Data excerpts

..........

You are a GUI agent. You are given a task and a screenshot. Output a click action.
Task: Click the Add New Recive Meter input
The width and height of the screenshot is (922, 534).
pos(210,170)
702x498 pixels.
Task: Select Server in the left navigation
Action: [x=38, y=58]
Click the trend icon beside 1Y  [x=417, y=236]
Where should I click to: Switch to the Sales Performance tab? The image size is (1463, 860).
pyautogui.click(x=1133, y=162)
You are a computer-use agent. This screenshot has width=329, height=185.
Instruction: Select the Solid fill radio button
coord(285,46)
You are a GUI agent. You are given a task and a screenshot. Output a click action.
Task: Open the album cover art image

..........

WORK TASK
The entries above must be output exactly, with every line preserved.

ANSWER TO THIS PROBLEM
You are a GUI agent. You are given a task and a screenshot. Output a click action.
Task: Click the Add New Recive Meter input
The width and height of the screenshot is (922, 534).
pos(210,170)
702x498 pixels.
Task: Select Server in the left navigation
Action: [x=38, y=58]
Click the trend icon beside 1Y  [x=417, y=236]
Where should I click to: Switch to the Sales Performance tab? The image size is (1463, 860).
pyautogui.click(x=1133, y=162)
You are a computer-use agent. This screenshot has width=329, height=185.
Instruction: Select the Solid fill radio button
coord(285,46)
You are a GUI agent. You are given a task and a screenshot. Output a click action.
Task: Open the album cover art image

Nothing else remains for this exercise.